Maternal mortality rates increased 14% in first year of the pandemic

Feb. 24, 2022

The Centers for Disease Control (CDC) has released a report that presents maternal mortality rates for 2020 based on data from the National Vital Statistics System.

A maternal death is defined by the World Health Organization as, “the death of a woman while pregnant or within 42 days of termination of pregnancy, irrespective of the duration and the site of the pregnancy, from any cause related to or aggravated by the pregnancy or its management, but not from accidental or incidental causes”. Maternal mortality rates, which are the number of maternal deaths per 100,000 live births, are shown in this report by age group and race and Hispanic origin.

This report updates a previous one that showed maternal mortality rates for 2018 and 2019. In 2020, 861 women were identified as having died of maternal causes in the United States, compared with 754 in 2019, a 14% increase. The maternal mortality rate for 2020 was 23.8 deaths per 100,000 live births compared with a rate of 20.1 in 2019.

In 2020, the maternal mortality rate for non-Hispanic Black women was 55.3 deaths per 100,000 live births, 2.9 times the rate for non-Hispanic White women (19.1). Rates for non-Hispanic Black women were significantly higher than rates for non-Hispanic White and Hispanic women. The increases from 2019 to 2020 for non-Hispanic Black and Hispanic women were significant. The observed increase from 2019 to 2020 for non-Hispanic White women was not significant.

Rates increased with maternal age

Rates in 2020 were 13.8 deaths per 100,000 live births for women under age 25, 22.8 for those aged 25–39, and 107.9 for those aged 40 and over. The rate for women aged 40 and over was 7.8 times higher than the rate for women under age 25. Differences in the rates between age groups were statistically significant. Among age groups, the increase in the rates between 2019 and 2020 for women aged 25–39 and 40 and over were statistically significant.

> Dataset entries:
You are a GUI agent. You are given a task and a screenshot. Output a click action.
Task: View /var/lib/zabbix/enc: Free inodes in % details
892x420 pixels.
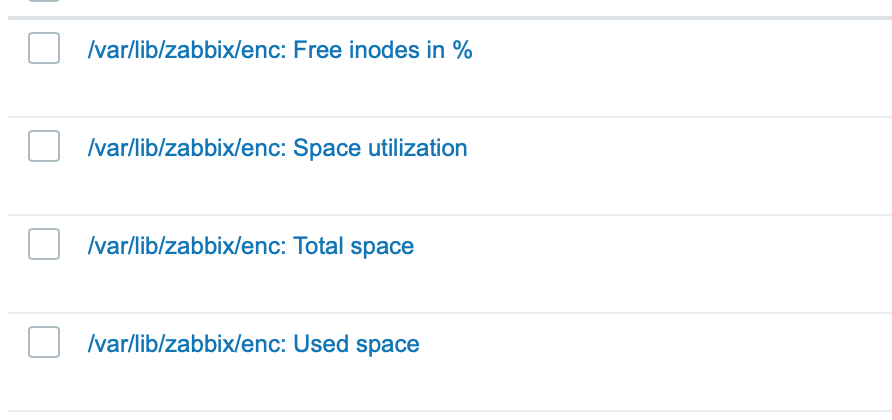[x=279, y=50]
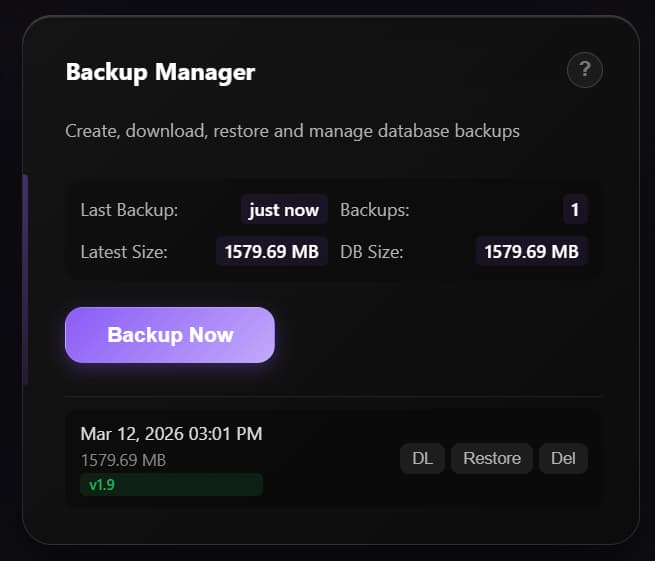The image size is (655, 561).
Task: Download backup with the DL button
Action: pyautogui.click(x=422, y=458)
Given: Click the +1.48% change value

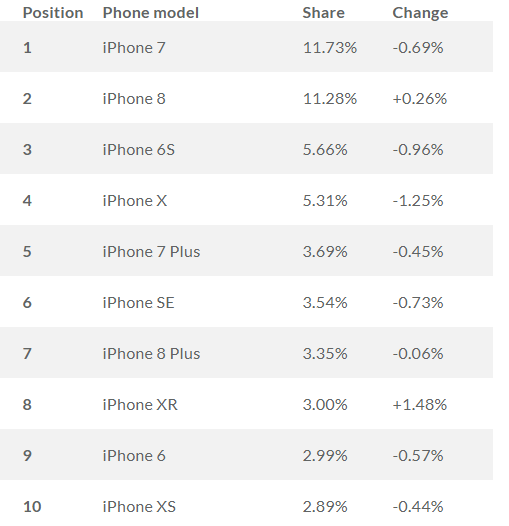Looking at the screenshot, I should coord(420,405).
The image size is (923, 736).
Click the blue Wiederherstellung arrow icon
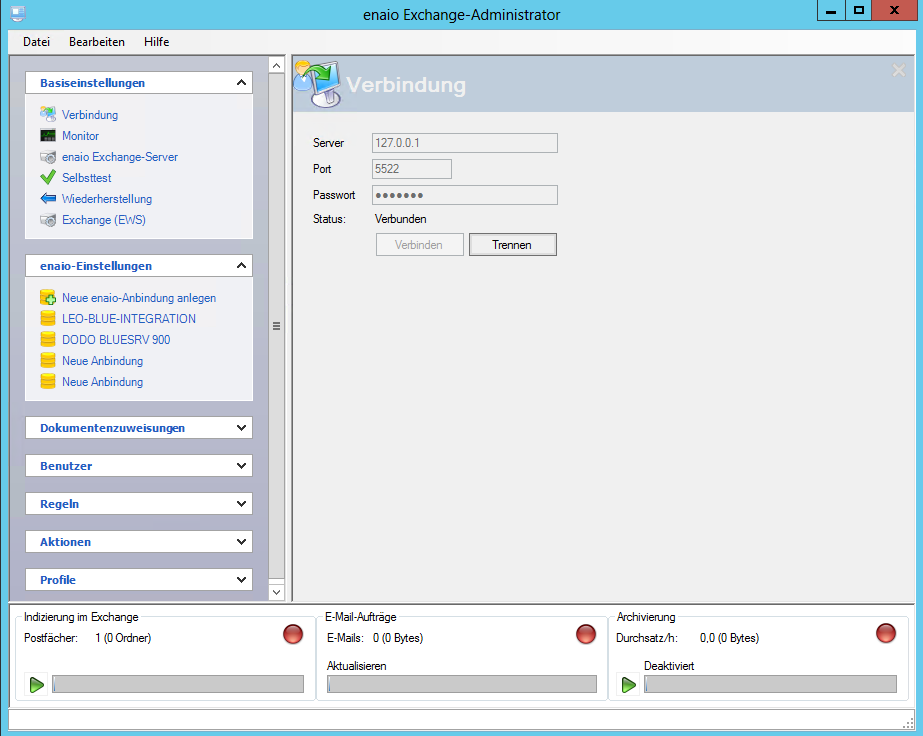pos(48,199)
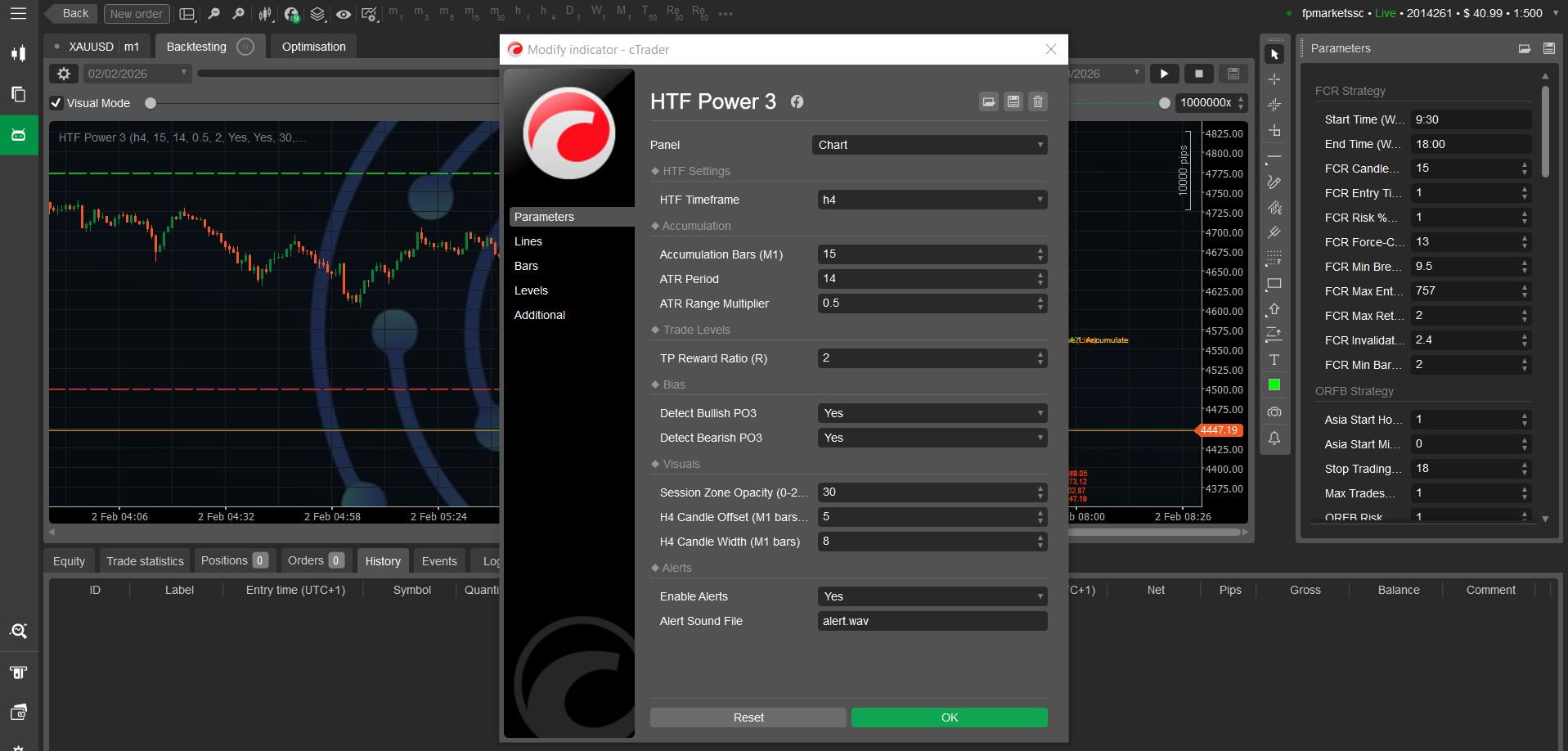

> Task item: Reproduce word for word the part of the article on maternal mortality above from "Feb. 24, 2022" up to and including "and Hispanic origin.".

> Result of the task:
Feb. 24, 2022

The Centers for Disease Control (CDC) has released a report that presents maternal mortality rates for 2020 based on data from the National Vital Statistics System.

A maternal death is defined by the World Health Organization as, “the death of a woman while pregnant or within 42 days of termination of pregnancy, irrespective of the duration and the site of the pregnancy, from any cause related to or aggravated by the pregnancy or its management, but not from accidental or incidental causes”. Maternal mortality rates, which are the number of maternal deaths per 100,000 live births, are shown in this report by age group and race and Hispanic origin.